Savaş kazanmak için uzak mesafe sporlarından sayılabilecek binicilik, okçuluk ve cirit gibi sporlara önem vermişlerdir. Fakat yakın mesafe sporlarından olan güreş çoğu zaman Türk toplumu için vazgeçilmez sporların başında gelmiştir. Güreşin Türkler için önemi oldukça fazladır. Cesareti, mücadeleyi ve aklı gerektiren hem de yakın dostluğu, kaynaşmayı güçlendirdiği için Türkler güreşe ayrı bir değer vermişlerdir.
Gittikleri her yere kültürlerini de taşıyan Türkler Anadolu’ya göç ettiklerinde de geleneksel sporların yapılabilmesi ve yaygınlaşabilmesi amacıyla teşkilatlar kurmuşlardır.
Osmanlı döneminde padişahlar tarafından okçuluk, atıcılık, binicilik ve güreş sporlarının düzenli olarak yapılması ve bu branşların her zaman savaşa hazırlık olarak görülmesi nedeniyle spor tekkeleri kurulmuştur. Özellikle güreşin gelişmesi ve güreşçi yetiştirmek amaçlı birçok bölgede Güreş Tekkeleri açılmıştır. Anadolu Selçuklu Devleti döneminde gelişen güreş tekkesi geleneği, Osmanlı Devleti zamanında da geliştirilerek sürdürülmüştür. Bizzat Selçuklu hükümdarlarının ve Osmanlı padişahlarının da bu tekkelerin varlıklarını sürdürmek için çeşitli destekler verdikleri bilinmektedir. Güreş tekkeleri Osmanlı İmparatorluğu’nun son dönemlerine kadar varlığını sürdürmüş, güreşi desteklemeye ve güreşçi yetiştirmeye devam etmiştir. Bu şekilde güreş, Türk toplumunda geleneksel spor oyunları içinde önde gelen dallardan birisi olmuştur.

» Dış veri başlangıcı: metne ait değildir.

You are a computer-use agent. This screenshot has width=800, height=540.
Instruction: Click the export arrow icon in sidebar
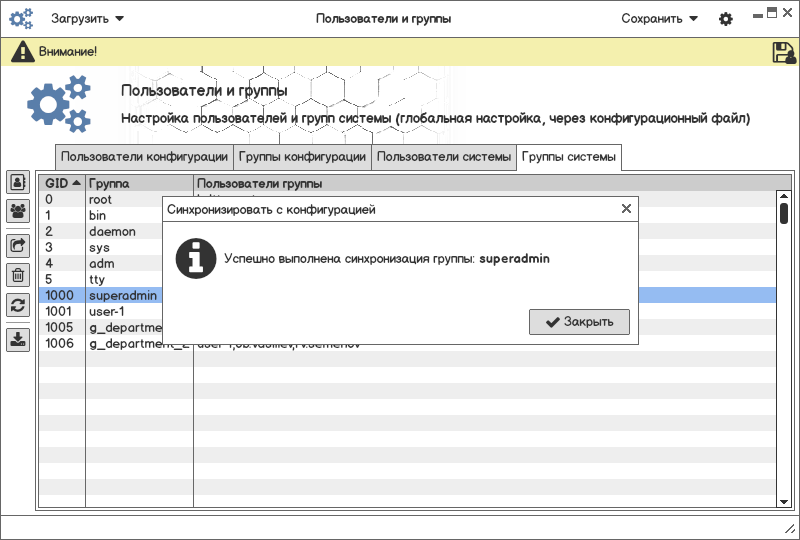(18, 244)
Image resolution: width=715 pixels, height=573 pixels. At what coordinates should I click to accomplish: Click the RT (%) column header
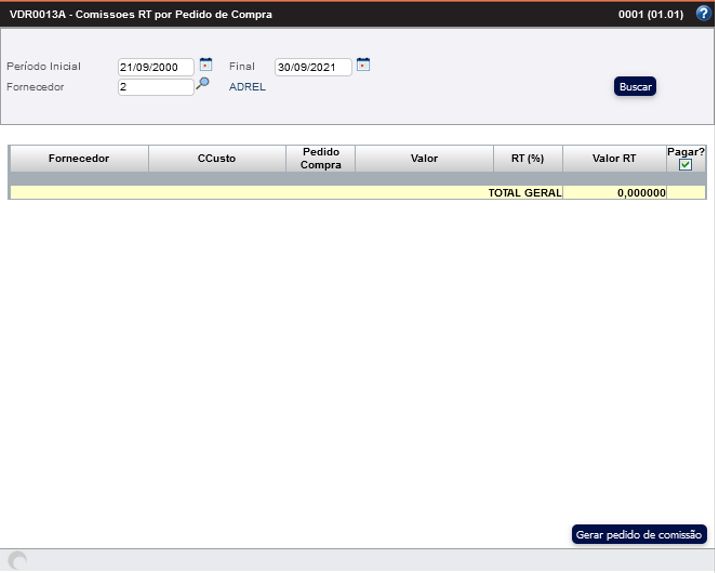coord(528,158)
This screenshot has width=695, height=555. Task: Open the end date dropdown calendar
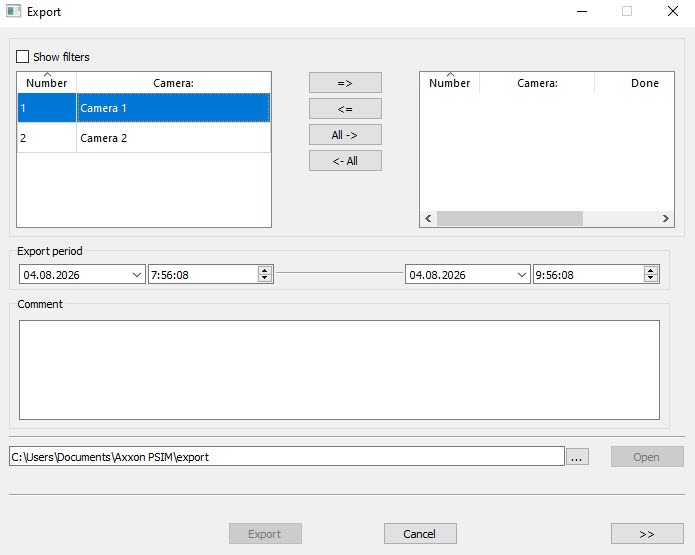(522, 275)
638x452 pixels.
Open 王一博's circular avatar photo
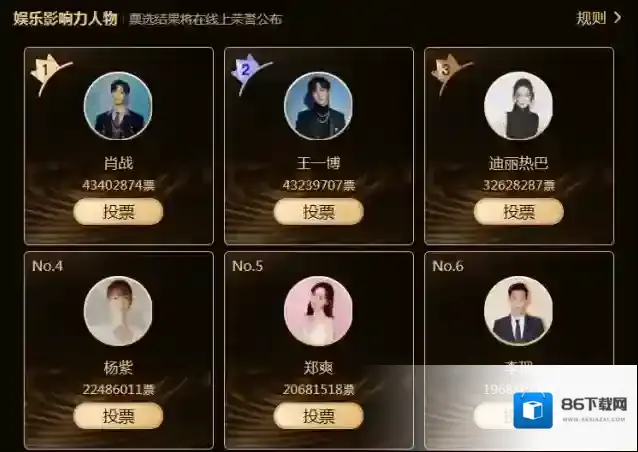click(318, 106)
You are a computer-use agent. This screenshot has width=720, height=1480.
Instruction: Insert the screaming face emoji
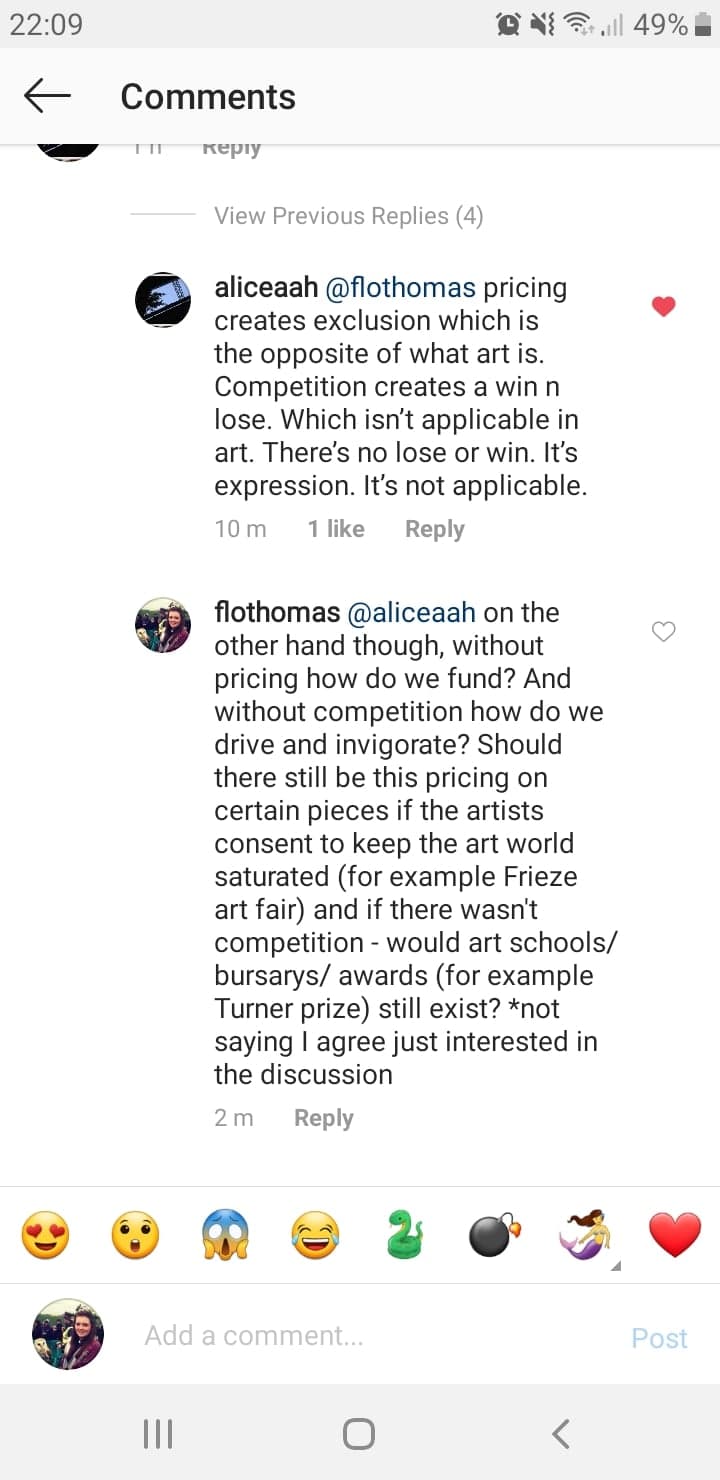click(225, 1235)
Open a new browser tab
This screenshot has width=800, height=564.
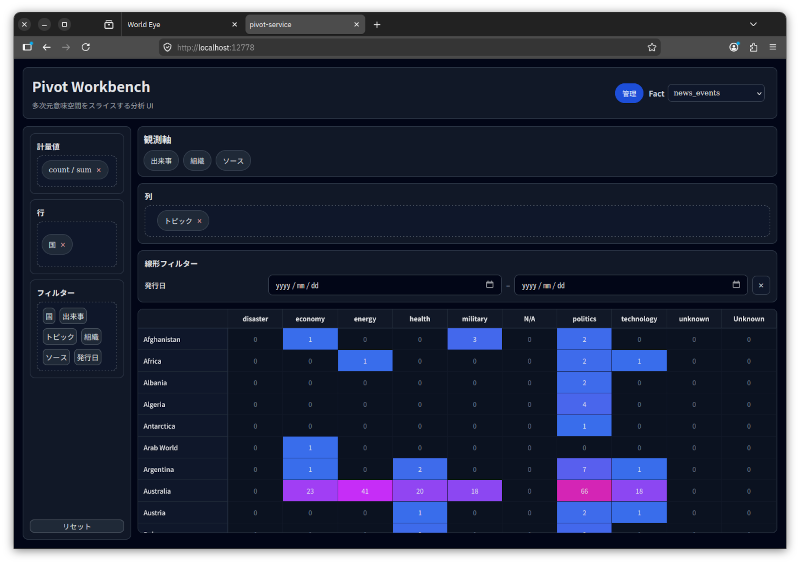(x=377, y=24)
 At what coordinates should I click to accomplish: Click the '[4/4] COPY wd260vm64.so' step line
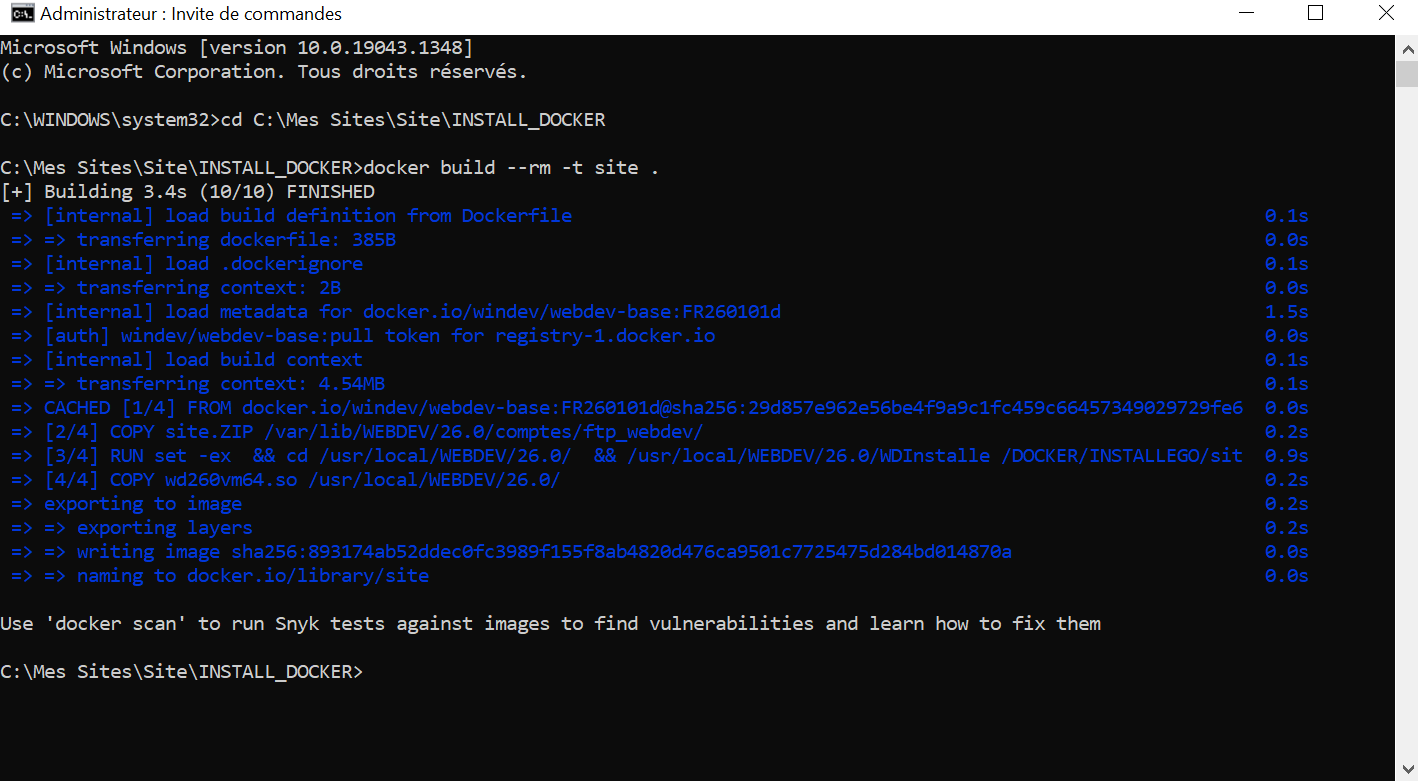(x=301, y=480)
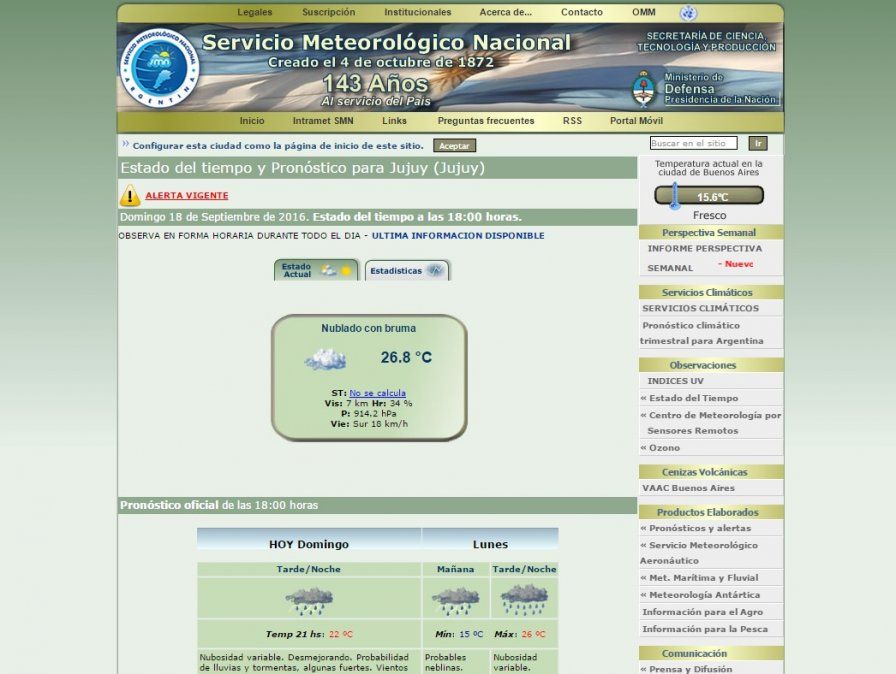Click the yellow alert warning triangle icon
Image resolution: width=896 pixels, height=674 pixels.
point(130,195)
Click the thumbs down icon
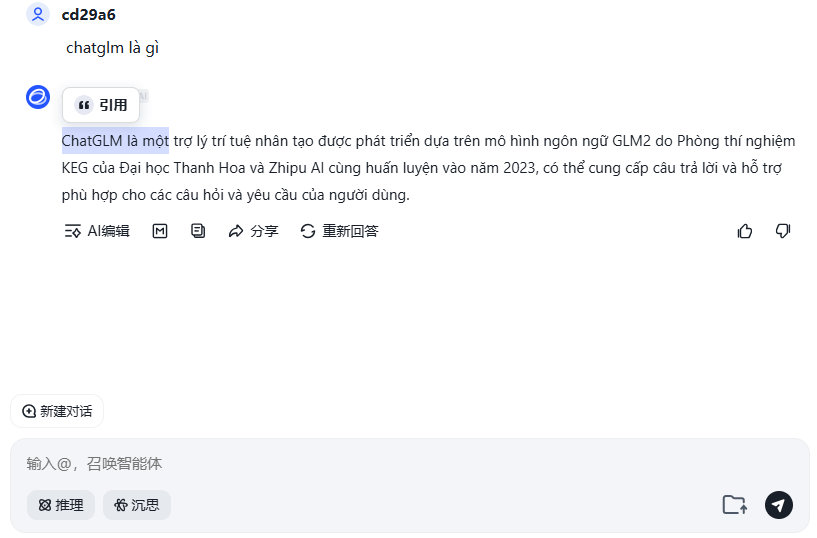 click(x=783, y=231)
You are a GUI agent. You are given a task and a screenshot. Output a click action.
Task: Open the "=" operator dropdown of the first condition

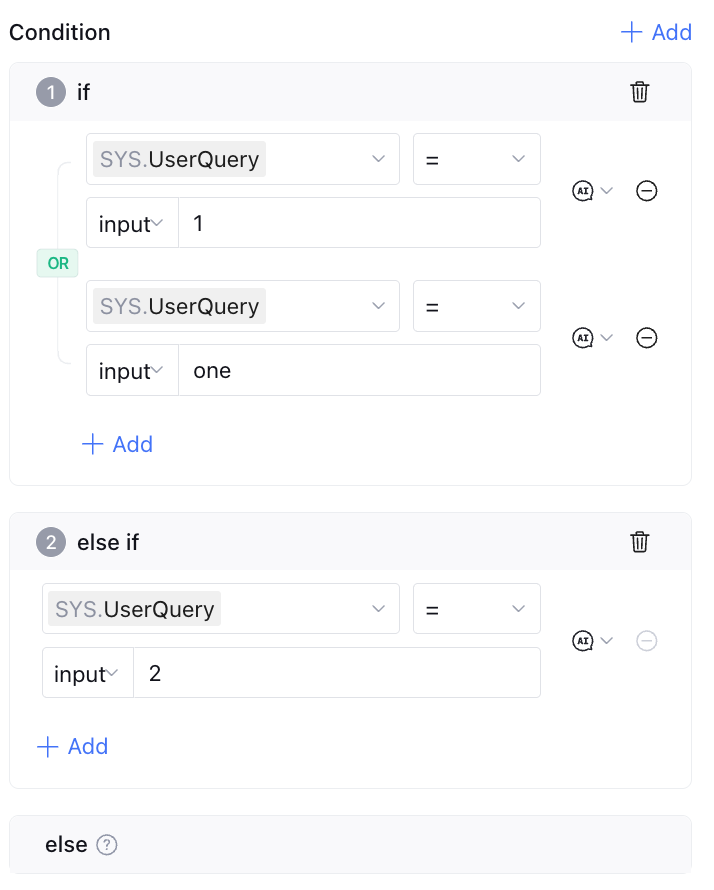(x=476, y=159)
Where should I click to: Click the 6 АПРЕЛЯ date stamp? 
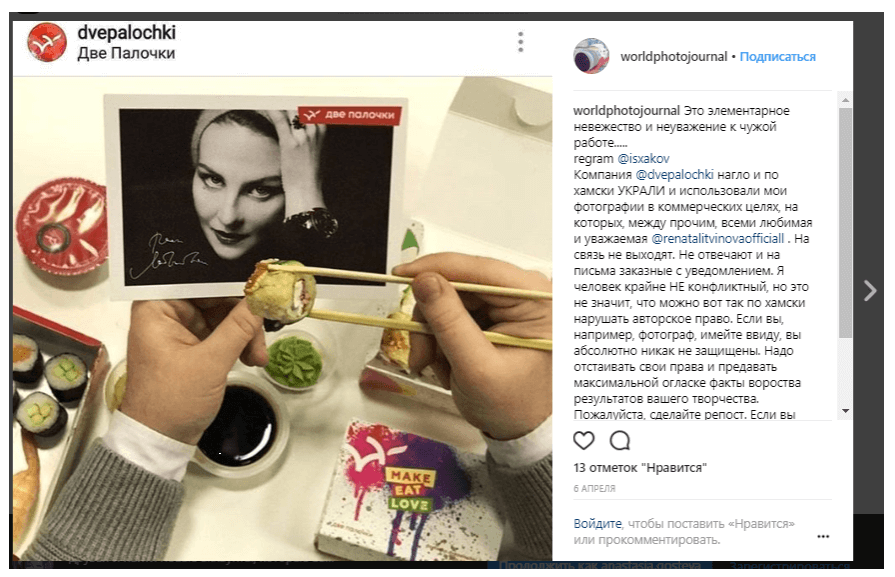[x=594, y=489]
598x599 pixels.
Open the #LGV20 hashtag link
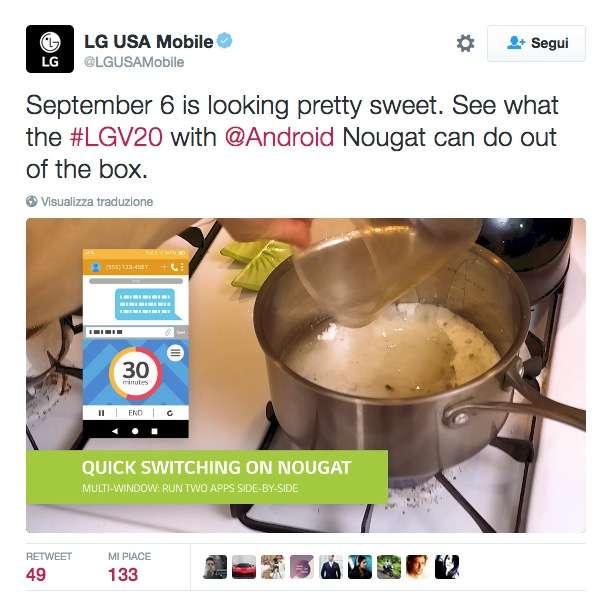pyautogui.click(x=117, y=138)
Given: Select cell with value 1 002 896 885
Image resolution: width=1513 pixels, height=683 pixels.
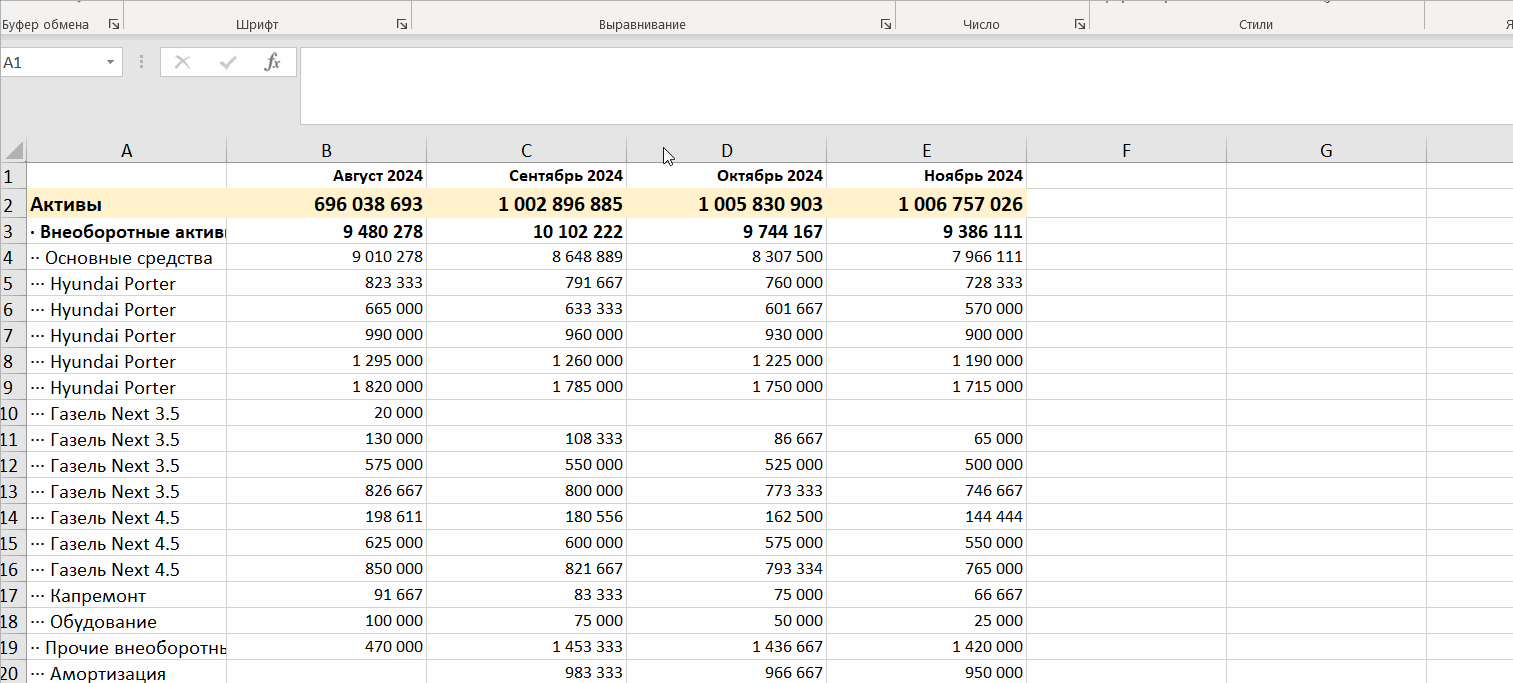Looking at the screenshot, I should pyautogui.click(x=527, y=204).
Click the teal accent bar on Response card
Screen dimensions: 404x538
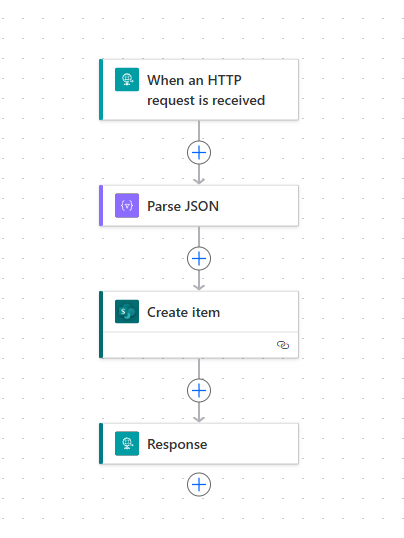(101, 444)
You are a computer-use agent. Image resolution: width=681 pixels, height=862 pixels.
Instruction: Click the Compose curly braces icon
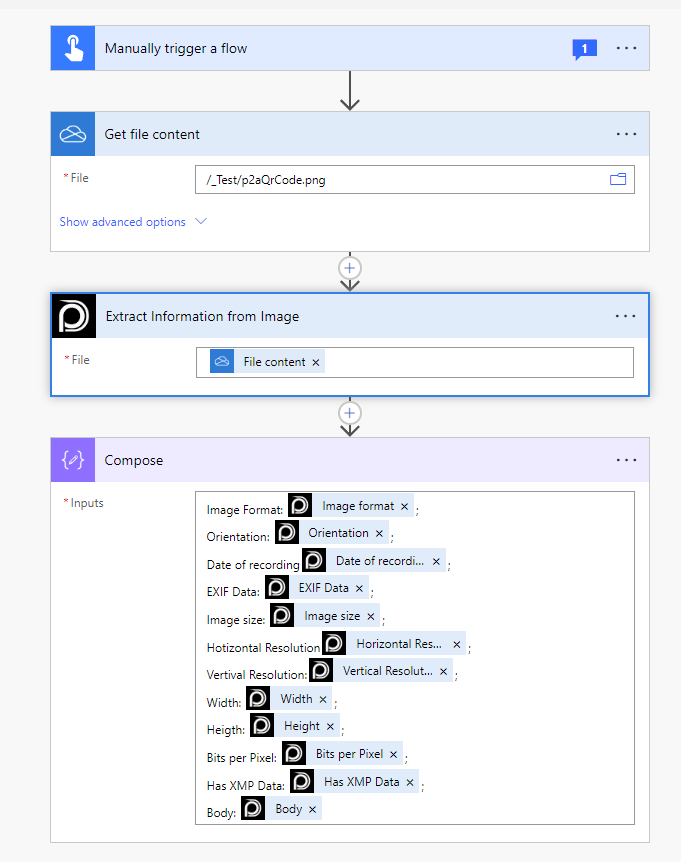tap(73, 461)
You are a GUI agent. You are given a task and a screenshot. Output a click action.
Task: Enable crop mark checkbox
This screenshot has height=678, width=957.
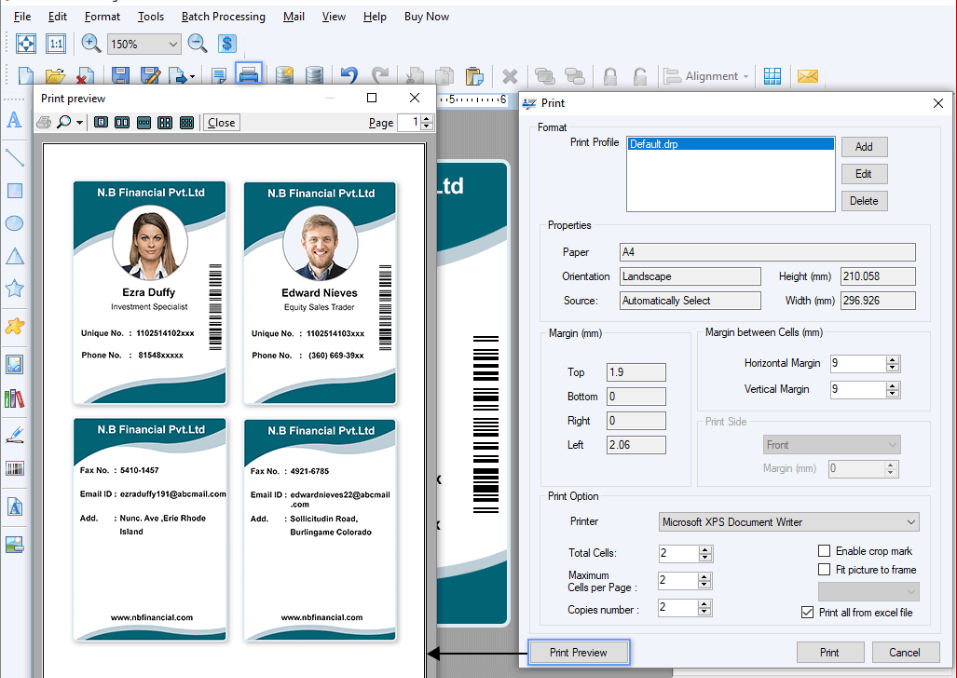(x=824, y=551)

Behiç, H.N., Kaya, R. “Osmanlı Döneminde Diyarbakır’da Kurulan Güreş Tekkesi Üzerine Bir Çalışma”, Türk Halklarının Geleneksel Spor Oyunları VIII Uluslararası Bildiriler Kitabı, ISBN: 978-605-4996-79-7, 16-18 Ekim 2019, syf: 417-430.
Tam metin için tıklayınız.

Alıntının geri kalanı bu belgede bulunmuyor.